The assistant commandant of the Marine Corps, Gen. Glenn Walters, asked lawmakers Wednesday for 194,000 troops -- a 12,000-Marine increase from the current force strength of 182,000. That number's not a ceiling for the Corps, he said, but a starting point.
"We have done 18 months' worth of analysis on what capabilities we need," he told members of the Senate Armed Services Committee's subcommittee on readiness. "Before we built another capacity, we need to fix the holes in our current organizations. That's a smaller number, 194,000."
This figure includes an additional 3,000 troops the Corps expects to receive this fiscal year, thanks to a provision in the 2017 National Defense Authorization Act. But the money for those troops can't be spent until Congress passes an appropriations bill, which lawmakers are set to debate between now and April.
The Marine Corps just completed a multi-year drawdown process beginning in 2011 to bring it from a peak force strength of 202,000 during the troop surge in Afghanistan to the current 182,000 end strength, cutting infantry battalions and support elements. Amid sequestration cuts and budget austerity, some leaders warned the service might be forced to draw down as low as 175,000.
Now, with the prospect of funding to grow the force, Walters said specialized communities and capabilities would get attention first.
"Cyber, information operations, [intelligence, surveillance, and reconnaissance], counter-UAS, and long-range fires," he told Military.com in an interview after the hearing. "So these are the capabilities we're trying to buy that we lack right now."

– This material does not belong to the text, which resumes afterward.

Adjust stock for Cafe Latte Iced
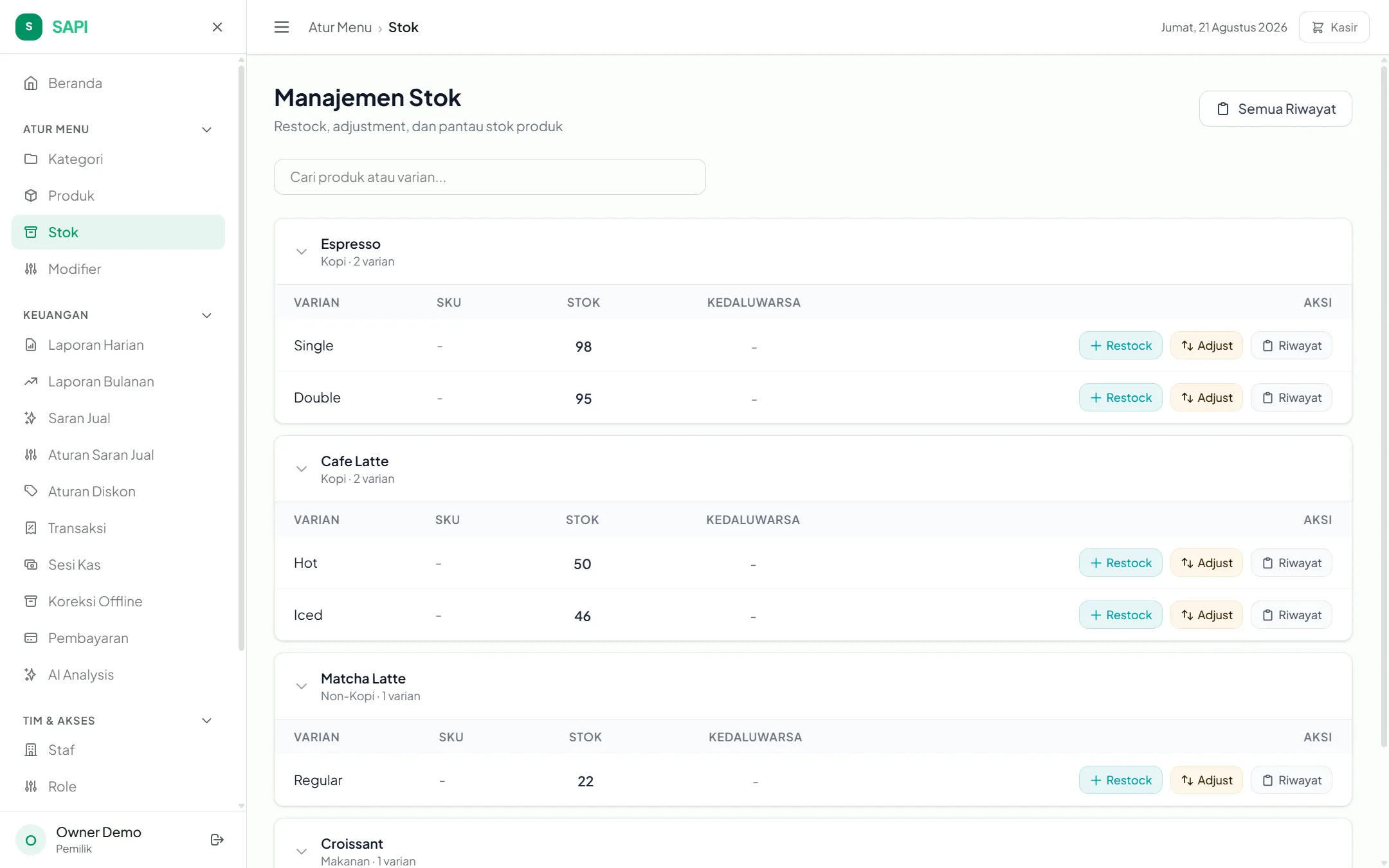Screen dimensions: 1389x868 tap(1206, 615)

The Corps, he said, is building what he called the MEF information group, a Marine Expeditionary Force element that would incorporate all these capabilities. This development comes as the service also adds a new three-star general position, a deputy commandant for information environment operations, to serve as an advocate to leadership for these roles.
"The way we're going to fight in the future and the way the enemy's going to fight in the future, we have to push those [capabilities] down to the lower echelons," Walters said.
Of the 12,000 troops the Corps hopes to add, the only Marines in traditional ground combat positions will be artillery troops adding long-range fires capabilities, including the High Mobility Artillery Rocket System, or HIMARS, Walters said. While other Marines in the prospective plus-up might serve in infantry units, they won't be riflemen, he said.
That doesn't mean the Corps is giving up on adding more infantry battalions, but Walters said it's prioritizing what it sees as pressing capability gaps.
"Once you get past that [194,000] number is when you start, if you ever grew past that, would be adding more capacity ... to reduce the [deployment]-to-dwell ratio," he said.